Und noch so eine gesellschaftliche Sache: Ist ein Mann erfolgreich, werde er von allen gemocht. Eine erfolgreiche Frau mögen sowohl Frauen als auch Männer weniger gern. Das ist auch der Grund, warum Sandberg während des Studiums geheim gehalten hat, dass sie ein Stipendium für ihre herausragenden Leistungen erhalten hat – während es die männlichen Stipendiaten an die große Glocke gehängt haben. Also halten sich Frauen klein und zögern bei jedem Karriereschritt.

Im Ergebnis sind in den USA nur 14Prozent der Topmanager Frauen. In den 500 umsatzstärksten Unternehmen sind es gar nur vier Prozent. In Europa ist das nicht viel anders: Die Aufsichtsräte börsenotierter Unternehmen in der EU sind zu 16 Prozent Frauen. In Österreich sind es magere zwölf Prozent, unter den Vorständen heimischer Börsefirmen finden sich gar nur 3,3 Prozent Frauen. Und je nach Berechnungsmethode verdienen Frauen hierzulande zwischen zwölf und 25 Prozent weniger als Männer.

„Die Revolution ist stecken geblieben“, schreibt Sandberg. Um sie wiederzubeleben, hat sie ihr, wie sie es nennt, „feministisches Manifest“ geschrieben. Frustrierte Männerhasserin ist sie übrigens keine. So waren fast alle ihrer Förderer Männer, darunter der ehemalige US-Finanzminister Larry Summers. Überflüssig zu sagen, dass Sandberg nichts von Quoten hält, sondern lieber auf Leistung setzt. Ganz nach dem Motto: Wer will, der kann.

Wie in Sandbergs glamouröser Welt der Silicon-Valley-Millionärinnen überhaupt alles nur eine Frage des Wollens ist. Wenn sie nur will, arbeitet sie nur 40 Stunden in der Woche statt 90 und ist jeden Tag zum Abendessen zu Hause. Wenn sie nur will, bringt sie ihren Mann dazu, von Los Angeles nach San Francisco zu übersiedeln, damit die Familie zusammen sein und er bei der Kindererziehung helfen kann. Wenn sie nur will, nimmt sie die Familie mit auf die Dienstreise und pumpt sich Milch ab, während sie in einer Telefonkonferenz sitzt. Mit der Kritik, dass sie es sich ja richten, weil leisten kann, hat Sandberg gerechnet. Trotzdem besteht sie darauf, ihr Buch an alle Frauen zu richten.

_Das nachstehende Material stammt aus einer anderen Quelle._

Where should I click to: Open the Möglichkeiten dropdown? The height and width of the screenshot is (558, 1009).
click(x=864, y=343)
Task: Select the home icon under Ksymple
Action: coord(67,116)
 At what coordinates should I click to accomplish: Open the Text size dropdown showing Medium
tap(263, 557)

100 Prozent sind unmöglich. Die Kritik ist berechtigt. Im „echten“ Leben der typischen Mittelschichtsmutter geht es eben anders zu. Da ist die Entscheidung nicht die zwischen Millionengehalt und finanziell bestens versorgtem Hausfrauendasein. Sondern meist eine nüchterne Abwägung zwischen Kosten und Nutzen. Rechnet es sich, arbeiten zu gehen, wenn ich davon gerade die Kinderbetreuung bezahlen kann? Wozu Vollzeit arbeiten, wenn ich Teilzeit fast genauso viel verdiene? Und was werden die anderen denken, wenn ich mein Kind ein Jahr nach der Geburt in der Krippe abliefere? Studien zufolge hält die Angst, eine Rabenmutter zu sein, gerade gut ausgebildete Frauen davon ab, Kinder zu bekommen. Karriere schlägt Kind. Oder umgekehrt.

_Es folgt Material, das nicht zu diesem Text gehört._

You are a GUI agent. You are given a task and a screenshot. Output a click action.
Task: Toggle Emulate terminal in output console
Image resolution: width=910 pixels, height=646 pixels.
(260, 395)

Natürlich hat Sandberg auch für diesen Fall einen Rat. Frauen können sehr wohl alles haben. Aber eben nicht alles zu hundert Prozent. Sie müssten sich von der Idee verabschieden, gleichzeitig die perfekte Mutter und die perfekte Mitarbeiterin zu sein. Ist schon in Ordnung, so Sandberg. Superwoman ist die Gegenspielerin der Frauenbewegung. Fehlt nur noch eines: die richtige Beziehung. Auch das geht. Frauen, denen ihre Karriere wichtig ist, sollten sich ihren Mann nur ja nicht nach dessen Coolness aussuchen. Sondern danach, ob er bereit ist, im Haushalt und bei der Kindererziehung die Hälfte zu übernehmen. Ein echter Partner eben, der sich zu Hause so richtig reinhängt.